I searched for an answer to my question and found related questions which do not cover my question completely. Like:
On SSD deleting:
Can Widped SSD Data be recovered
How to securely delete inside Virtual Machine

The second question gets close to what I want to know. And I already know that due to features of an ssd it is not easy secure erasing single files on SSD. But I wonder if there is a missing link between vbox disk and ssd to prevent recovering files deleted inside a virtualbox OS.

my scenario: Windows host running VirtualBox on an SSD. VirtualBox client is linux/ubuntu

tl;dr my question:
If I securely wipe a file in my virtual machine with an appropriate tool (wipe or the like) is it reasonably well deleted?

Some more thoughts

My thinking is: Possibly: The VBox hard disk emulation might overwrite the correct "logical" bytes on the vbox disk. Even though that the real bytes on the SSD are not overwritten they do not have any information on where the bits belong to because only the VBox hard disk driver could make links from its file system. And this information might be destroyed.

Anyone know if this would work?

Another option would be: What if I overwrite free space inside virtualbox with zeros and then shrink the virtualbox Disk?

Uwe Hafner
  • 143
  • 6
  • Both of those questions have answers indicating that it's not secure, what makes you think this is different? – AndrolGenhald Jan 23 '18 at 15:16
  • Solid state and hard drives store data in 4k (or 512b) sectors, even if all files were perfectly fragmented (which is extremely unlikely) there is still quite a lot that can be recovered. – AndrolGenhald Jan 23 '18 at 15:17
  • you could try FDE on the host and VDisk and store your Virtual box files inside an encrypted hidden volume. mount the volume when you want access to that virtual box when you wish to delete it do not save any keys and forget the one for the hidden volume. when its time to get rid of your SSD or repurpose it, just encrypted everything with new keys, do not back them up and delete the partition. you should try to avoid writing layers of zeros, its not a spin drive. – TheHidden Jan 23 '18 at 17:05
  • @AndrolGenhald You are right that the answers are indicating it but not for sure. I was looking for some background info like the 1-to-1 mapping. – Uwe Hafner Jan 24 '18 at 07:41
  • TheHidden is right. If you want to make it secure so no one can read it back later, you'll want to use encryption from day 1. Then you can throw away your drive and it will still be encrypted so secure. – Alexis Wilke Mar 10 '22 at 19:51

2 Answers2

3

No, it's not secure.

Wiping a file in a virtual machine will wipe out the corresponding bytes in the virtual disk file: every VM I'm aware of does a 1-to-1 mapping* between virtual disk sectors and parts of the disk file. However, that doesn't mean the data will be wiped out on the underlying disk: solid-state drives perform wear leveling, so successive writes to the same logical sector will almost never result in writes to the same physical sector.

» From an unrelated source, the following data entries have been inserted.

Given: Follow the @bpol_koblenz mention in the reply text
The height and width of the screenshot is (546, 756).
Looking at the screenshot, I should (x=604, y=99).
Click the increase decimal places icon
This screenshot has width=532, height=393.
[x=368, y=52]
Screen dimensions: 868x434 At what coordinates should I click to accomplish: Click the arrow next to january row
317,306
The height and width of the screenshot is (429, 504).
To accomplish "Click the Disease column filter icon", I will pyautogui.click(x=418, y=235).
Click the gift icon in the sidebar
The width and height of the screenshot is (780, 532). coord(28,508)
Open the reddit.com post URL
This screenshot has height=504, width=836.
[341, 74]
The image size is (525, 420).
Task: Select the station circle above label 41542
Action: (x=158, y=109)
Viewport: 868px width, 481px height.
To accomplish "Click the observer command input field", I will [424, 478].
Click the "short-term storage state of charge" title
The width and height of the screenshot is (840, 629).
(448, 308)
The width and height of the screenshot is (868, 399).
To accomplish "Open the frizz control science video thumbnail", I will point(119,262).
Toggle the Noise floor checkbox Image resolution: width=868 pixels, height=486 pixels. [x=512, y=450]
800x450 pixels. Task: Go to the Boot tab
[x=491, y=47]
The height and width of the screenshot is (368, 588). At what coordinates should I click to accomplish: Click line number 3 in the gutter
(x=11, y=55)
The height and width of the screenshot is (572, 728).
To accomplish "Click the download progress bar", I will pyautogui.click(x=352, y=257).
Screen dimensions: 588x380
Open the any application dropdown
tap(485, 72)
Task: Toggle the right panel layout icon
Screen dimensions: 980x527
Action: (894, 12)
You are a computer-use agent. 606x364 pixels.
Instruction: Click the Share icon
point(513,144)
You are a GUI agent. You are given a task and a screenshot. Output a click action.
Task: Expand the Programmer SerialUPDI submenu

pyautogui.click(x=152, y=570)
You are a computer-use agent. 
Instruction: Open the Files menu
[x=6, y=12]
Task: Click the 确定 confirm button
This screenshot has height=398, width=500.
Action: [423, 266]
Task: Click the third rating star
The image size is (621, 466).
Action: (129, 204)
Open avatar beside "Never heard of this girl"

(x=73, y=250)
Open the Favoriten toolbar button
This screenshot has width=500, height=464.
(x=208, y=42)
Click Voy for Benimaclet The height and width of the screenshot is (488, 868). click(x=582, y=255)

* Actually, most use sparse files, where never-used parts of the disk simply aren't present in the file, but this doesn't change the situation.

Mark
  • 34,390
  • 9
  • 85
  • 134
  • 1-to-1 mapping was an info I was looking for. Was thinking that through the levels of indirection it might not be that easy. But looks like it is. – Uwe Hafner Jan 24 '18 at 07:44
1

Typically sector in VM matches sector on Host so if you shred file in VM it is effectively shredded on Host.

However this may not erase all copies of this file created when editing it. Editors keep backup files and if not, overwriting the file does not guarantee it will be overwritten over the same blocks. It's because during overwrite, the file is firstly truncated to 0, blocks are released to filesystem, and then the file is written to free blocks and there's no guarantee that it will write to the same blocks.

shred which is command for shredding files, does not truncate the file but overwrites blocks on which the file is stored and it rounds its length to the block size, so if you have file which is 1kb it will shred the whole 4kb block.

If you have remaining copies of the file, you would need to fill up the free space with zeros or with random data after deleting your file.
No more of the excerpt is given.